La liquidation judiciaire ayant été rétractée par l’arrêt de la cour d’appel , la déchéance du terme qui n’était pas acquise au jour du jugement d’ouverture du 27 avril 2017 ne peut plus être prononcée à l’encontre du débiteur principal qui bénéficie d’un plan de redressement pour les dettes antérieures.
Contrairement à ce que la banque soutient, elle n’est pas acquise non plus du seul fait des dispositions contractuelles qui lui permettent, « sans formalité ni mise en demeure préalable, de rendre immédiatement exigibles les sommes dues au titre du contrat, nonobstant les termes et délais fixés’. en cas de retard de plus de 30 jours dans le paiement partiel ou total d’une échéance en principal, intérêts ou accessoires » dès lors qu’aucune déchéance du terme n’a été prononcée avant le jugement d’ouverture et que ce dernier empêche désormais son acquisition par le seul fait du redressement judiciaire.
Il en résulte que si le débiteur principal n’a pas encouru la déchéance du terme au jour du jugement d’ouverture, la caution n’a pas encouru davantage la déchéance du terme et ne peut être tenue qu’au paiement de la partie exigible de la dette cautionnée (Cassation commerciale 15 décembre 2009 n° 08-19 949).
Le maintien du terme à l’égard du débiteur principal doit profiter à la caution et cette dernière ne peut être poursuivie qu’à hauteur des sommes exigibles en application de l’échéancier contractuel.
En conséquence, toutes les sommes échues et impayées avant le jugement d’ouverture, pendant la période d’observation et depuis l’adoption du plan peuvent lui être immédiatement réclamées.
Il y a lieu d’infirmer le jugement déféré à la cour et de condamner solidairement Messieurs [J] et [Z] à payer à la BANQUE CIC SUD-OUEST la somme de 19 908,60 euros au titre des 6 échéances mensuelles impayées pour la période du 5 février 2017 au 5 juillet 2017, sous déduction des sommes éventuellement réglées dans le cadre du plan de redressement.
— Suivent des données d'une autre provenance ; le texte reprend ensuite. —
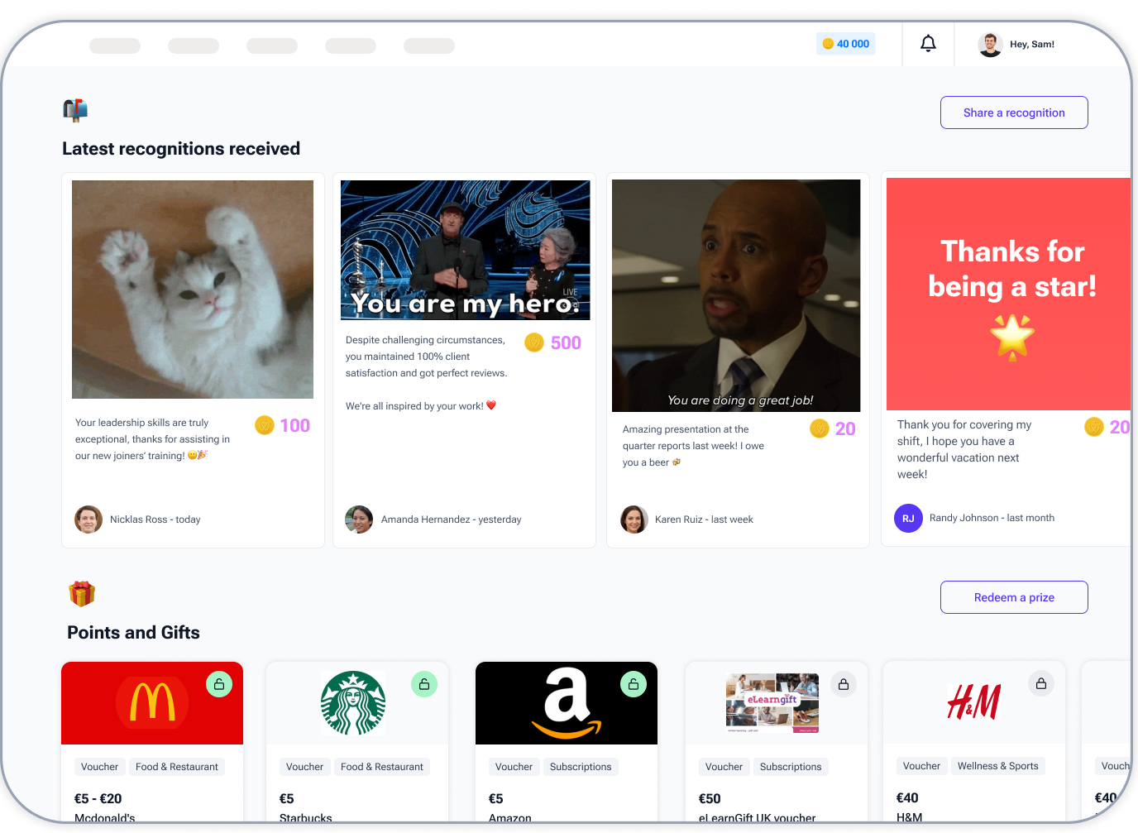This screenshot has height=833, width=1138.
Task: Click the lock icon on H&M card
Action: point(1040,683)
En revanche, il y a lieu de rejeter la demande de la banque tendant à obtenir la condamnation des cautions à lui payer la somme principale de 173 074,65 euros outre les intérêts de retard à compter du 28 juillet 2017 jusqu’à parfait règlement.
Sur les autres demandes :
Il résulte de ce qui précède qu’aucune procédure abusive n’est caractérisée à l’encontre de l’action engagée par la BANQUE CIC SUD-OUEST dès lors qu’en application des articles R622-26 alinéa 2 et L 622-28 alinéa 3 du même code , les créanciers bénéficiaires de sûretés personnelles peuvent pratiquer des mesures conservatoires en application de l’article R511-1 et suivants du code de procédure civile et plus particulièrement de l’article R511-7 qui leur fait obligation d’obtenir un titre exécutoire dans le mois qui suit l’exécution de la mesure, faute de quoi elles deviennent caduques.
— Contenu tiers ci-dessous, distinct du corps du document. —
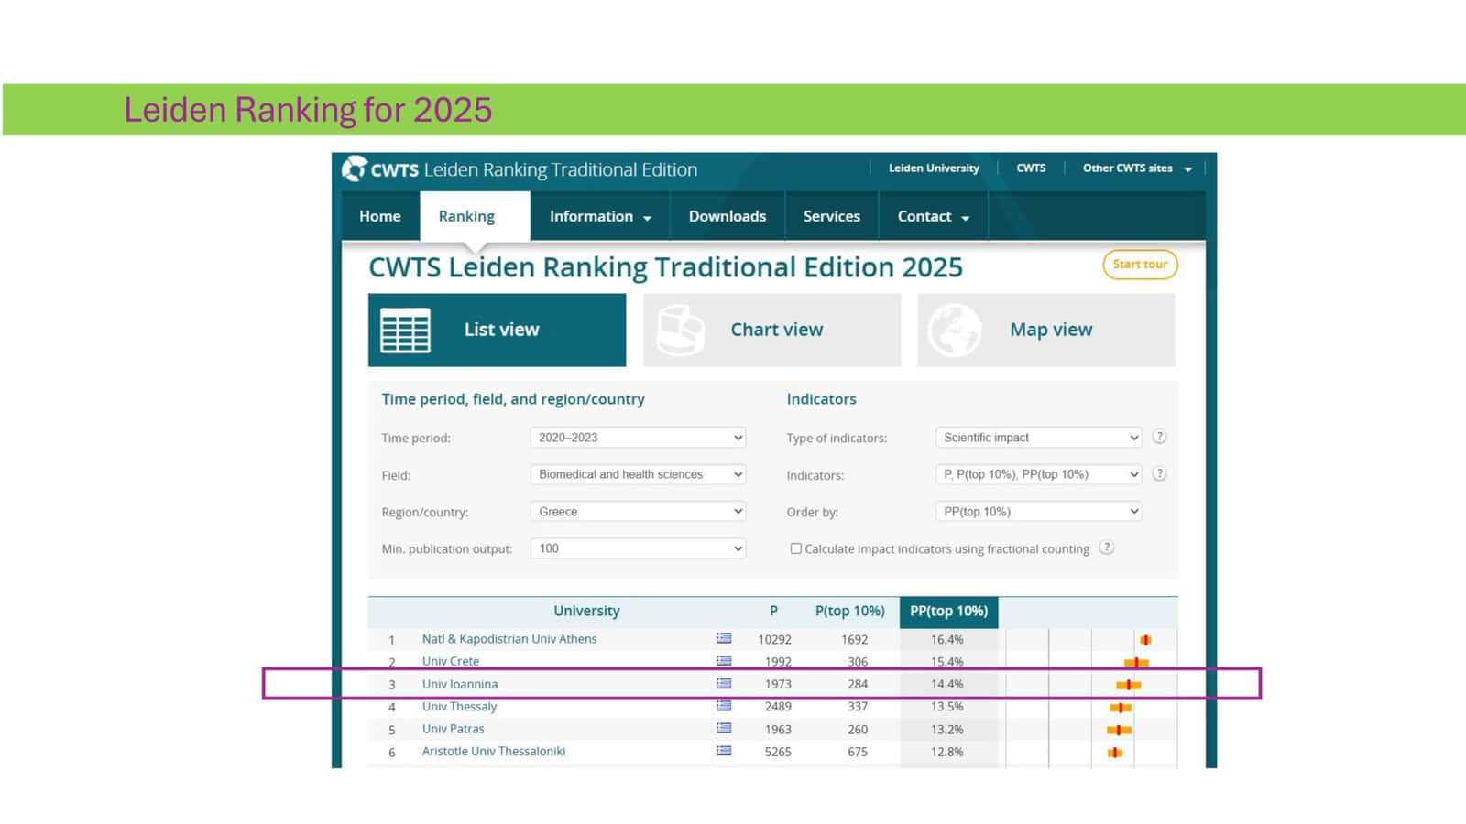Click help icon next to fractional counting
This screenshot has height=824, width=1466.
(x=1107, y=548)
Compte tenu des circonstances, il n’apparaît pas inéquitable de laisser à la charge des parties les frais irrépétibles qu’elles ont exposés pour assurer leur représentation en justice.
La partie qui succombe doit supporter les frais de l’instance.
PAR CES MOTIFS
La cour statuant après en avoir délibéré,
Dit que la déclaration d’appel du 16 février 2021complétée par l’annexe qui liste les chefs du jugement expressément critiqués a valablement saisi la cour ,
Infirme le jugement du tribunal de Commerce de Toulouse du 20 janvier 2021 en toutes ses dispositions,
Et statuant à nouveau,
Condamne solidairement Monsieur [G] [Z] et Monsieur [V] [J] à payer à la BANQUE CIC SUD-OUEST en leur qualité de cautions solidaires de la société LUKO, la somme de 19 908,60 euros au titre des échéances impayées du prêt professionnel, sous déduction des sommes éventuellement réglées dans le cadre du plan de redressement,
Déboute les parties de leurs autres demandes ou prétentions contraires,
Dit n’y avoir lieu application de l’article 700 du code de procédure civile au profit de l’une ou l’autre des parties
Condamne Messieurs [G] [Z] et [V] [J] in solidum aux entiers dépens de l’instance.
Le greffier P/la présidente empêchée.